I asked everyone to pick a favorite letter to share in class. Many chose Helen’s November 18, 1949 letter that has no greeting and begins with (in capital letters): “WHAT KIND OF A BLACK PROTESTANT BIBLE IS THIS?”

My favorite letter is on page 44 (February 9, 1952) from where I got the above quote. In it she also says: “It’s against my principles to buy a book I haven’t read, it’s like buying a dress you haven’t tried on.” I totally agree with that!

As I was reading I kept asking myself:

What is it about this spare book that is so charming, so intriguing, so engaging that it has become a classic and has been made into a stage play and a movie?

There’s no romance, no tragic love story, no heroic event, no war or adversity to overcome, no death. Although Frank dies in the end (and that almost made me cry) the book is not about that. One of my students put it best:

It’s about the everyday, and thus a most universal theme.
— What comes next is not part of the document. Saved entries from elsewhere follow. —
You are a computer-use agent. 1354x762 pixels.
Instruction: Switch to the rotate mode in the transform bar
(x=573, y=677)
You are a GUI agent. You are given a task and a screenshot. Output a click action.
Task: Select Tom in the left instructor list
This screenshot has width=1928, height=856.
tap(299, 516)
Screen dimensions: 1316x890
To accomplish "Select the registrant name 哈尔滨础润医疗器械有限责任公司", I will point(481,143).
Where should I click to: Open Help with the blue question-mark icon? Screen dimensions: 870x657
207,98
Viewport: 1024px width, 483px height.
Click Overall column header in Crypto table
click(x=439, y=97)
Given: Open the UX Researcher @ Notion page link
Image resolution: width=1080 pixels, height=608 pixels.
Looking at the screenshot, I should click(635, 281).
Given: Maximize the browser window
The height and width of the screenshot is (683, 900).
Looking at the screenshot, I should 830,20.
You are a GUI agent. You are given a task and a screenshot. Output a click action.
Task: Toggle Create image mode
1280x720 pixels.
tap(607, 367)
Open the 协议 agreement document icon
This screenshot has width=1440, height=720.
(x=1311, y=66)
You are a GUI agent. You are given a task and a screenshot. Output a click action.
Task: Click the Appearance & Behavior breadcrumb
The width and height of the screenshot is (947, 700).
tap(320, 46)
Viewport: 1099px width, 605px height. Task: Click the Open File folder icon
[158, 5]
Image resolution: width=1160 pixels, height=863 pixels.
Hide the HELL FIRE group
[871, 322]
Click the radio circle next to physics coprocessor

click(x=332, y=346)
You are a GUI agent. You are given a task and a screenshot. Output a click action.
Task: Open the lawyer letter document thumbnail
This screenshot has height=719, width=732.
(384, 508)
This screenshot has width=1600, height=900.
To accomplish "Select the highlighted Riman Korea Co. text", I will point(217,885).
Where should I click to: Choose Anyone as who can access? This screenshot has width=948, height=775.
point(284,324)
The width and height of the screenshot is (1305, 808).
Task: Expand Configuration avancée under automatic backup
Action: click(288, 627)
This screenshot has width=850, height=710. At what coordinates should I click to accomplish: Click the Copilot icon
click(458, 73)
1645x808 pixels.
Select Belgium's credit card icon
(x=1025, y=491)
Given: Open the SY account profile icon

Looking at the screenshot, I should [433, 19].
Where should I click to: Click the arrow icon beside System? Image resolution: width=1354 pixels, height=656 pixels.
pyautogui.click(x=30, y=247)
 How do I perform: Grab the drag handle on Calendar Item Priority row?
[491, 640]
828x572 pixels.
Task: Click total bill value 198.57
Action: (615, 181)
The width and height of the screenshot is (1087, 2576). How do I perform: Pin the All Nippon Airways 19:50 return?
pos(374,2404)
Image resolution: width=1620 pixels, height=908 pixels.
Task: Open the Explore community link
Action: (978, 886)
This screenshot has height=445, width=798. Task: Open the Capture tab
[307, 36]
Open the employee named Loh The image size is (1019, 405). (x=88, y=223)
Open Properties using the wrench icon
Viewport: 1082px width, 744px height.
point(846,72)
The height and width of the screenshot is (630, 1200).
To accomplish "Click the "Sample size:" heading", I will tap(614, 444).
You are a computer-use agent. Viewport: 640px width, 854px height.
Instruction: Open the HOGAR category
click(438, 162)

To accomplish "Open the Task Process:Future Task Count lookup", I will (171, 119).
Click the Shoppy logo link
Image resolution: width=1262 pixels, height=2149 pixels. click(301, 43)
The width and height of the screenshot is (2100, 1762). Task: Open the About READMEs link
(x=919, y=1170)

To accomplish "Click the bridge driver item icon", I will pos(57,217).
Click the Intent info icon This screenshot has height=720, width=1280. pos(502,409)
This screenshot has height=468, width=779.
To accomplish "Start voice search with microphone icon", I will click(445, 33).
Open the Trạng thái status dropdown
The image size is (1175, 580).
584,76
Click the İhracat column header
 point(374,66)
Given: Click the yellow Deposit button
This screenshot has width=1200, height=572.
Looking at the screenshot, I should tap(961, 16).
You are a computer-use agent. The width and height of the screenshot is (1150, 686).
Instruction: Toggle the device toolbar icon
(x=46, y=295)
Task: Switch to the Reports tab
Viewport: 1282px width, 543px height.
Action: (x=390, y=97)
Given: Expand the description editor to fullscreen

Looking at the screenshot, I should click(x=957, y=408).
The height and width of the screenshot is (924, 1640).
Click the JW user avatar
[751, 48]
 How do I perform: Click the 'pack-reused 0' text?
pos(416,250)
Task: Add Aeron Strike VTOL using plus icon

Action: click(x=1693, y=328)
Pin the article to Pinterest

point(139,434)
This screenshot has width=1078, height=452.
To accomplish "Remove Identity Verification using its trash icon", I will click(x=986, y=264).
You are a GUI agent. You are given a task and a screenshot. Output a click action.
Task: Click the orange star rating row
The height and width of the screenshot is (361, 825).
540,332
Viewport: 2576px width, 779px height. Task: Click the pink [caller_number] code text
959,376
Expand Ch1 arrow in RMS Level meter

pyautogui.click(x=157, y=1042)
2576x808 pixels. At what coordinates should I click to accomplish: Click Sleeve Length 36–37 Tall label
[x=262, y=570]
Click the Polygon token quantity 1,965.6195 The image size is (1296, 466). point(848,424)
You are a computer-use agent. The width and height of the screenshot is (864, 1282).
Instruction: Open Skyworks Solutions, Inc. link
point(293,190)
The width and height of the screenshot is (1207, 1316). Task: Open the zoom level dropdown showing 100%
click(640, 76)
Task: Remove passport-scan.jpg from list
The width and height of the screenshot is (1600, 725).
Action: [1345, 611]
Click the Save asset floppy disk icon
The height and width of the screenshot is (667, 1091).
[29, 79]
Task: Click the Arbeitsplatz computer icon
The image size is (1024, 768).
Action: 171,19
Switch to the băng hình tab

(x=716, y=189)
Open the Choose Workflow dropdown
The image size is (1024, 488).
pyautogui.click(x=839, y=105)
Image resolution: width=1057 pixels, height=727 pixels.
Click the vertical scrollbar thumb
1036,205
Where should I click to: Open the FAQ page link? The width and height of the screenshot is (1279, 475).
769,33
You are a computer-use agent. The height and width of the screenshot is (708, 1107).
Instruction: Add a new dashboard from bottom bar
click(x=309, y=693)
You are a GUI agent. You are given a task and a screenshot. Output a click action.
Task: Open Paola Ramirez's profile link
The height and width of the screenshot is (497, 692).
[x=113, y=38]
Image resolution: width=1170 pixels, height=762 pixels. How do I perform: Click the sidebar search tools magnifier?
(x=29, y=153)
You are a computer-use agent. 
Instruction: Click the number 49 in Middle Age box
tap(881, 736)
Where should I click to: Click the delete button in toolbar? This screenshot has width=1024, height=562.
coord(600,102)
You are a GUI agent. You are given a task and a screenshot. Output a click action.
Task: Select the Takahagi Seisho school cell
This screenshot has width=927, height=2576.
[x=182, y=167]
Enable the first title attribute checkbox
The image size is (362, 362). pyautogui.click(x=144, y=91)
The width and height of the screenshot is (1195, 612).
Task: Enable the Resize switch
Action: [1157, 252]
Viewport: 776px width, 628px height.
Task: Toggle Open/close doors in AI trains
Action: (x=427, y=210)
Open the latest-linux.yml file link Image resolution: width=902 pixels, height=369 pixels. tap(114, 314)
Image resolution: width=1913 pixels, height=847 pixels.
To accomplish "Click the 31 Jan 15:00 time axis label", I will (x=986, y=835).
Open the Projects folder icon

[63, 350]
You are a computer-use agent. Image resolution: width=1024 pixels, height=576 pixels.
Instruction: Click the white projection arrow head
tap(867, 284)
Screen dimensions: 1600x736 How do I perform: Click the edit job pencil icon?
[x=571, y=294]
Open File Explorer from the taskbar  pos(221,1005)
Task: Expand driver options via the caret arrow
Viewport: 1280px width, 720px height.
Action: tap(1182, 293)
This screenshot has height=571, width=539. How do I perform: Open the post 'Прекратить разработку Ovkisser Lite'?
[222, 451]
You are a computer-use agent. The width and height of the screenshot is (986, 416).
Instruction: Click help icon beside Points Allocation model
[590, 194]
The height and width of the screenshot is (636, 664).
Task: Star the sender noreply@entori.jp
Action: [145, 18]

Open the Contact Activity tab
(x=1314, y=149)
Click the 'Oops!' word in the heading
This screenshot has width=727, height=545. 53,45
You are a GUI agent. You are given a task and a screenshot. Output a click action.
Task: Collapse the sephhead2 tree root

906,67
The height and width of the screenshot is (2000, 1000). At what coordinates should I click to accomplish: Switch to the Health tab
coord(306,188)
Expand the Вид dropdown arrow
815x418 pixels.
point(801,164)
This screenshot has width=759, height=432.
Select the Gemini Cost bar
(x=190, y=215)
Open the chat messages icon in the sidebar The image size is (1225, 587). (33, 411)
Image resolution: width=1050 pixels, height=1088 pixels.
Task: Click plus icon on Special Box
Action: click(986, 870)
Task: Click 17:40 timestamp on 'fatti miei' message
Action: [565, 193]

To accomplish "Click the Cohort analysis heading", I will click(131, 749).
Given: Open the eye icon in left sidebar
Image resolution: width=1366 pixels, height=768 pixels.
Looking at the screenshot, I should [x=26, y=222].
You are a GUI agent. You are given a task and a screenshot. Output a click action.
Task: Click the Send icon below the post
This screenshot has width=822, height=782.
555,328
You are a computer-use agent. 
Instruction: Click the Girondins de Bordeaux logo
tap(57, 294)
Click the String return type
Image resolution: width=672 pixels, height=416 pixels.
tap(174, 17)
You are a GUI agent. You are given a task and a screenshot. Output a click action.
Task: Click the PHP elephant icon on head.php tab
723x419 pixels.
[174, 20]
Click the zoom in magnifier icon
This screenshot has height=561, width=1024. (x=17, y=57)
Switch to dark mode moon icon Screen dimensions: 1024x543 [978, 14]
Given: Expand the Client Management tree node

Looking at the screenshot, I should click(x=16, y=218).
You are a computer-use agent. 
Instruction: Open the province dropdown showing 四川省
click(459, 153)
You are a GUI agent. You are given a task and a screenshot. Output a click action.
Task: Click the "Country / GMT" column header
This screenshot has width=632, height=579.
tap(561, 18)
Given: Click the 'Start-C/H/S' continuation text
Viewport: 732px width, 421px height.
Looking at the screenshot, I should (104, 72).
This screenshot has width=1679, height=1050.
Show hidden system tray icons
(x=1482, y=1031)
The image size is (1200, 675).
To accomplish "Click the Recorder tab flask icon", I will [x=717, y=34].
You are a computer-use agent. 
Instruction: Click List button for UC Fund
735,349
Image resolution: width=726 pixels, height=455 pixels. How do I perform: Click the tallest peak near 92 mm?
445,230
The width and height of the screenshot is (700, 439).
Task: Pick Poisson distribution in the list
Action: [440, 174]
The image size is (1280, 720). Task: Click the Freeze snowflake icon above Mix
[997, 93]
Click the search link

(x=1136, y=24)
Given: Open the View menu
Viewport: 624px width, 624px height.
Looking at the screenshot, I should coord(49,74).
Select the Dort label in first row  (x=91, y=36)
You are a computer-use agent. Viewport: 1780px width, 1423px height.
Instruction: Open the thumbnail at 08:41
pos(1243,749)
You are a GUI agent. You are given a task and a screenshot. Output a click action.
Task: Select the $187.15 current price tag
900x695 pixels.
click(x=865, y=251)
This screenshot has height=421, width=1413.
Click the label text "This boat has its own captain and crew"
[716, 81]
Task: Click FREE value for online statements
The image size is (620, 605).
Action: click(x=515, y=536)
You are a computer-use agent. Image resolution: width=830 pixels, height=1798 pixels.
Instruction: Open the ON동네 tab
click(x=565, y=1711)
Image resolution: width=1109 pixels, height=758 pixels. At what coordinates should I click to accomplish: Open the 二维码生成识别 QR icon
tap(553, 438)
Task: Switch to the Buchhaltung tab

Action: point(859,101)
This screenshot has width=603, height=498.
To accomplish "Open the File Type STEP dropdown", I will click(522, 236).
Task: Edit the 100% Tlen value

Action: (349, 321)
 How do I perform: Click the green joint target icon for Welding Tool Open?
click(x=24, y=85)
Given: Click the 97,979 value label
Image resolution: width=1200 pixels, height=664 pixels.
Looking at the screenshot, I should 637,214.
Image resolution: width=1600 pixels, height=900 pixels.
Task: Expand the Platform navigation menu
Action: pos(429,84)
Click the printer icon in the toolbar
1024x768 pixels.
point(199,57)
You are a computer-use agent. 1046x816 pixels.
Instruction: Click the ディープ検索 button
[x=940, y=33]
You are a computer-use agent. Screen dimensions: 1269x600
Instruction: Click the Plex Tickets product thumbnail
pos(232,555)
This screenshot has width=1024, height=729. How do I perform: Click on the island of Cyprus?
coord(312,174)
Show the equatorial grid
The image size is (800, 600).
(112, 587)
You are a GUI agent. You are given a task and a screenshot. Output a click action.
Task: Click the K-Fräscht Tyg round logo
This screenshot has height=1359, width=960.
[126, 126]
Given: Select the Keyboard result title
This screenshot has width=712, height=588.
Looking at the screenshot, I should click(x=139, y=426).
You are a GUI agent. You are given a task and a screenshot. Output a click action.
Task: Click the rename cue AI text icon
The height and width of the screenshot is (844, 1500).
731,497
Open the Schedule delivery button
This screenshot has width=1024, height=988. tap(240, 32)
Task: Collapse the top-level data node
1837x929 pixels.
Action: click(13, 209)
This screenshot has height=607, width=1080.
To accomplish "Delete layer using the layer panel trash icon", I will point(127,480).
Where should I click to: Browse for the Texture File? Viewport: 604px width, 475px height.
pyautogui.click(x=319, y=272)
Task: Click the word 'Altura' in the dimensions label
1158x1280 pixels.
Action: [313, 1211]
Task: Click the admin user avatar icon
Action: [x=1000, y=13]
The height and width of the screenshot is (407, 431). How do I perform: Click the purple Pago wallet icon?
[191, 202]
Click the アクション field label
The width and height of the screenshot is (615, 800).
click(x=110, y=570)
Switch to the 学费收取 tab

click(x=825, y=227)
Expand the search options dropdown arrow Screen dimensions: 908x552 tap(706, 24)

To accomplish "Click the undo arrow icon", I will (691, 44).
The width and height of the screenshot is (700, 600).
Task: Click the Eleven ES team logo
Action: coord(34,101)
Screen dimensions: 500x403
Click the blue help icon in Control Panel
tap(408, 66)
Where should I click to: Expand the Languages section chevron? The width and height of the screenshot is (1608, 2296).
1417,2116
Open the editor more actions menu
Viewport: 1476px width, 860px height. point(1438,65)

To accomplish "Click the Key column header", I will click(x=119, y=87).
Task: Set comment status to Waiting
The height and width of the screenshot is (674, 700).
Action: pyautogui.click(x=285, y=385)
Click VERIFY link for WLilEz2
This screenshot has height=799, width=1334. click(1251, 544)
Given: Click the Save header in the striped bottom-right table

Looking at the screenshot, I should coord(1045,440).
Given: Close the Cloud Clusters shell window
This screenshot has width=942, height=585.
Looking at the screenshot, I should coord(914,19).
I was amazed how much this book contains: the story of a friendship, a contrast in characters, a glimpse into post-war England, cultural differences (New York Dodgers vs. Tottenham Hotspurs), and of course, discourses on sometimes rather obscure books.

But what is most engaging, I believe, are the voices.

While I expected the epistolary form to be constraining (no scenes, no action, no description), it proved to be the perfect conveyor of these characters, or at least the sides of them they wanted to portray. And it leaves a lot of white space for the reader to imagine and fill in the story.

Therein, I think, lies its ultimate magic: The reader is entirely engaged as he or she is privy to this extraordinary, and at the same time rather ordinary, correspondence.

If you haven’t read it yet, read it and be charmed! It takes only one evening or one plane ride. Then go watch Anthony Hopkins as Frank and see how he does.

I will share with you one of Helene Hanff’s priceless insights on writing memoir.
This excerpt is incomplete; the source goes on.